I'd like to look more into how devices handle unexpected power outages and data loss, but need to plan a methodology to do it correctly. Let me know if you have any ideas about how this can be done well. These converts don't put any extra formatting data on the drives, so you can plug them directly to a motherboard and mount the exact same filesystem and data.
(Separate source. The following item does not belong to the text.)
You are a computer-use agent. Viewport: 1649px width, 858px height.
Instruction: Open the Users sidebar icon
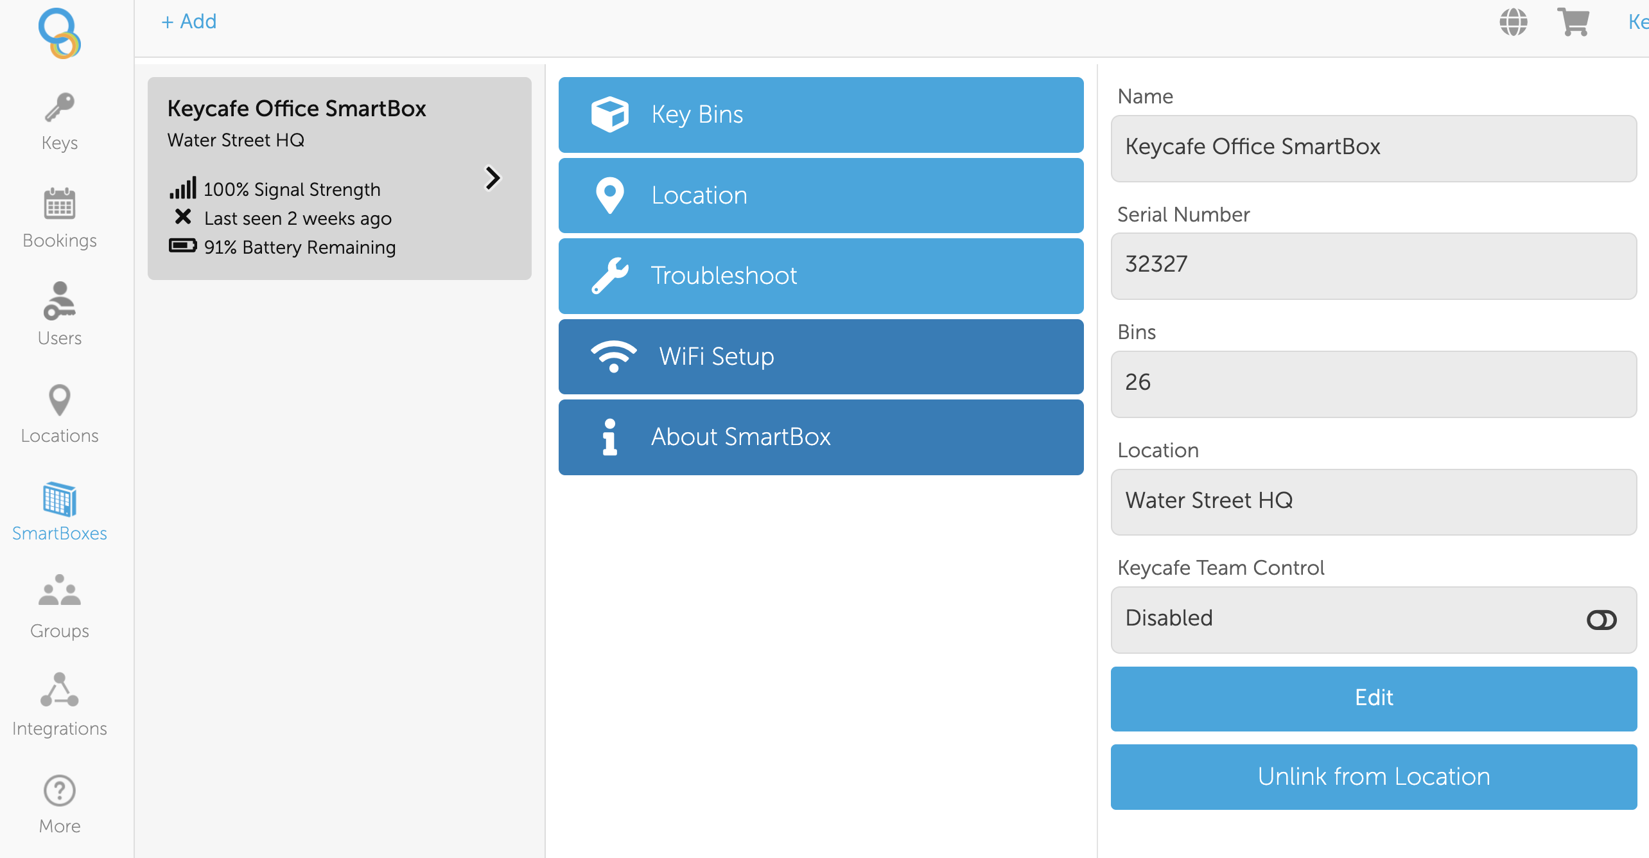[x=59, y=302]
@@ElectronicsWizardry that was interesting to hear about the possibility of that sync issue. Never heard of it or noticed activity on my removable drives after sync completion. Reliable or maybe better said comparable testing of these problems is I suppose virtually impossible. I don't know if it's possible to run like script that sync's and right after completion would essentially hard reset that usb interface? But for like realife writing to drive and essentially simulating powerloss or something, can't think of any method to compare between devices. Good point btw that it would be possible to recover data from drive in computer. Indeed on that regard it should be virtually identical to recover data from device like that or internal drive, stupid me. Also iirc quite many ssd's have internals designed that in case powerloss they flush cache before circuitry runs out of power. Should actually check out of curiosity that in what kind of "bursts" data is transmitted via controllers and if there are any safeties involved. I'd suppose there has to be some "check bits" involved in transmission. Though it goes so deep that I'll likely dropout very early on when looking into this kind of stuff 😀
Wait , no trim command for nvme 😮 wtf
Agreed. FYI I contacted TerraMaster support over chat on their website. They said the unit now supports TRIM, including the units being sold on Kickstarter.
Thanks for that update. Glad they fixed one of my biggest complaints with the unit.
It may be of use to console gamers?
No trim / unmap is a non starter. Definitely need heatsinks for the NVMe drives Overall doesn't seem well thought out
you should try to be an actor, you'll get bad guy parts but who cares $$$
I wish this channel will continue to provide usable information about Proxmox and not become a product review channel.
Why don't you give him suggestions on subjects on Proxmox you would like to see? There is only so much that can be said about a software. The man gotta eat.